- Cover art featured on Steam
- Developer: Invictus Games
- Publisher: Maximum Entertainment
- Series: Maximum Football
- Engine: Unreal Engine 5
- Platforms: Xbox Series X and Series S, Microsoft Windows, MacOS, PlayStation 5
- Release: WW: June 17, 2025;
- Genre: Sports
- Mode: Single-player

= Maximum Football (2025 video game) =

Gridiron video game

Maximum Football is a gridiron football video game developed by Invictus Games and published by Maximum Entertainment. It is the successor to Maximum Football 2020, which was formerly developed by Canuck Play. Modus Games acquired the rights to the Maximum Football series and announced the successor on September 1, 2021, on Discord. Modus Games would make a formal announcement about the game's development on February 7, 2022.

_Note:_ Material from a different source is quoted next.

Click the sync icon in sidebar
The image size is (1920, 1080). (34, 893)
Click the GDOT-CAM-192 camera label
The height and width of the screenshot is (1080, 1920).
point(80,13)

The game was released on June 17, 2025 for Steam, Xbox Series X and Series S, and PlayStation 5 after an early access period on Xbox and Steam that began on November 7, 2024. The team behind the game released an official trailer on February 7, 2023, one year after the original statement. This is the first game under the new developer/publisher regime and to not include former professional player Doug Flutie. The game was originally scheduled to be released in the spring of 2023 for Windows and Mac OS but was delayed for all platforms until further notice on May 26, 2023.

The game is free-to-play which makes it one of the first triple-A sports video games to not have a price attached to it. The game is often compared to and rivaled to the EA Sports flagship National Football League title, Madden NFL which has drawn criticism for its lack of features that were featured in previous games. This comes after the hashtag #FixMaddenFranchise was trending on Twitter and other social media platforms to spread awareness of EA Sports' lack of attention to the game mode. Madden NFL is the only game with the exclusive NFL license to include the likenesses of players and coaches into the game.

== Development ==
The game was developed by Invictus Games. Many videos were posted to the Maximum Football Twitter account showcasing the creation of tackling animations and other animations that would be present in the game. An update video after the announcement of the game was released on June 30, 2022, which showed developer Micah Brown showing some of the customization, physics and gameplay features in the new game. In September 2022, another development update was posted showing specifically the customization features in the game which differ from other sports games such as NBA 2K, Madden NFL and MLB: The Show. This would all lead up to the official trailer being released on February 7, 2023, where a release date was set for PC and console.

Modus Games is a video game publisher based in the United States, known for its diverse range of titles across various platforms. The company was founded in 2017 and has quickly established itself as a leading publisher in the indie game space, partnering with developers from around the world to bring their games to a wider audience. Modus Games has published a variety of critically acclaimed titles, including Trine 4: The Nightmare Prince, Remothered: Tormented Fathers, and Cris Tales, which was nominated for multiple awards at The Game Awards 2020.

On March 20, 2023, multiple videos and screenshots were leaked on social media sites such as Discord, YouTube, Twitter and Reddit showing gameplay from early beta tests conducted by Modus Games. On May 26, 2023, the game was delayed for PC due to the readiness of the project being in question.

== Features ==
The game features multiple modes not seen before in the series, such as pro season mode where players can play through a professional season in a 32-team league, similar to the NFL regular season. Players can also advance into the playoffs through a similar style of the NFL playoffs. There is also a head to head mode where one player can play against another player using created teams or default randomized rosters.

The other featured mode is dynasty, which derives from the recently revived NCAA Football video game series, where players can take on the role of a head coach in a customizable league and recruit players to join their team and get drafted. Other modes that may come in the future of the game will be a career mode similar to the one in older Madden titles called 'Superstar'.